Komisji nie będzie
Treść
Z posłem Platformy Obywatelskiej Konstantym Miodowiczem rozmawia Wojciech Wybranowski
Przed chwilą skończyło się czytanie drugiej części "zeznań Janusza Kaczmarka". Nie sprawia Pan wrażenia zbytnio podekscytowanego słowami byłego ministra spraw wewnętrznych i administracji...
- No cóż, druga część zeznań ściśle koresponduje z pierwszą i odsłania wiele faktów, które wymagają wyjaśnienia, ponieważ przemawiają za tym, że rząd w swoich działaniach wobec opozycji przekroczył granice prawa lub też do takich granic się zbliżył. W zeznaniach Kaczmarka pojawiają się fakty łatwo weryfikowalne, ponieważ mówi on o informacjach, których sprawdzenie z technicznego punktu widzenia nie jest trudne. Na przykład można przeprowadzić kwerendę wniosków o stosowanie środków techniki operacyjnej, porównać z zeznaniami innych świadków lub też rozpoznaniem bilingowym. Te fakty niepokoją. W rzeczy samej mamy do czynienia z pewnym wyzwaniem - otóż opozycja zmierza do jak najszybszego zakończenia bieżącej kadencji i rozpisania przedterminowych wyborów, z drugiej strony - przed wyborami szereg spraw powinno zostać wyjaśnionych. W przeciwnym bowiem razie będziemy stykali się z takimi inicjatywami, jakie w poniedziałek zaserwował Polakom były prezydent Czech Wacław Havel. Polegają one na próbie wprowadzenia w polskie wybory obserwatorów zagranicznych, a zatem zdegradowania naszego państwa do poziomu tych, których wybory muszą być kontrolowane, ponieważ ich przebieg może być zaburzony przez kontrolujących władzę.

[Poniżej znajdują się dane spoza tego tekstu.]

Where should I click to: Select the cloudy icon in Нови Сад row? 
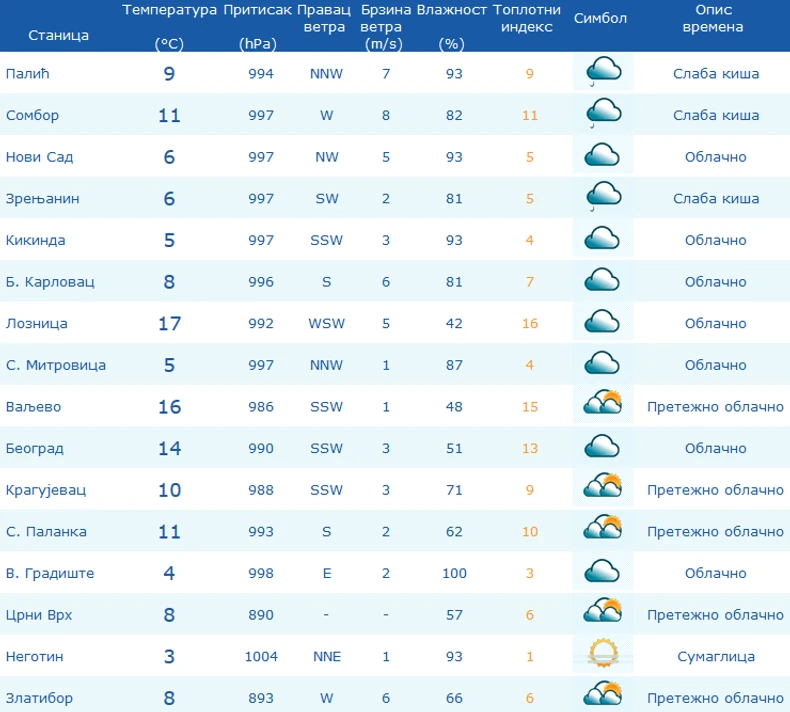603,156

Powołuje się Pan na słowa Janusza Kaczmarka wypowiadane przed speckomisją. Nie uważa Pan, że ich wiarygodność mocno się zdewaluowała po piątkowej konferencji prasowej prokuratorów, którzy wykazali, że Kaczmarek mija się z prawdą?
- Musimy stanąć na gruncie rozsądku i sprawy, o których mówimy, rozważać we własnym sumieniu. Pewne generalizacje, które następują po piątkowej konferencji prokuratorów Jerzego Engelkinga i Dariusza Barskiego, mają swoje granice. Z tego, że ktoś skłamał raz, nie wynika, że kłamie zawsze. Z tego, że ktoś się zaparł choćby trzy razy, nie wynika, że nie może świadczyć choćby i w dobrej sprawie. Kaczmarek na posiedzeniu komisji ds. służb specjalnych oferował informacje szczególne. Sądzę, że może nie najważniejsze, ale szczególność tego, co powiedział, polega na weryfikowalności prezentowanej przez niego wersji. Przypuszczam, że pan Kaczmarek dysponuje swoistymi polisami ubezpieczeniowymi, które polegają na pozostawieniu przy sobie informacji pozwalających mu przetrwać tę zawieruchę, w centrum której się znalazł.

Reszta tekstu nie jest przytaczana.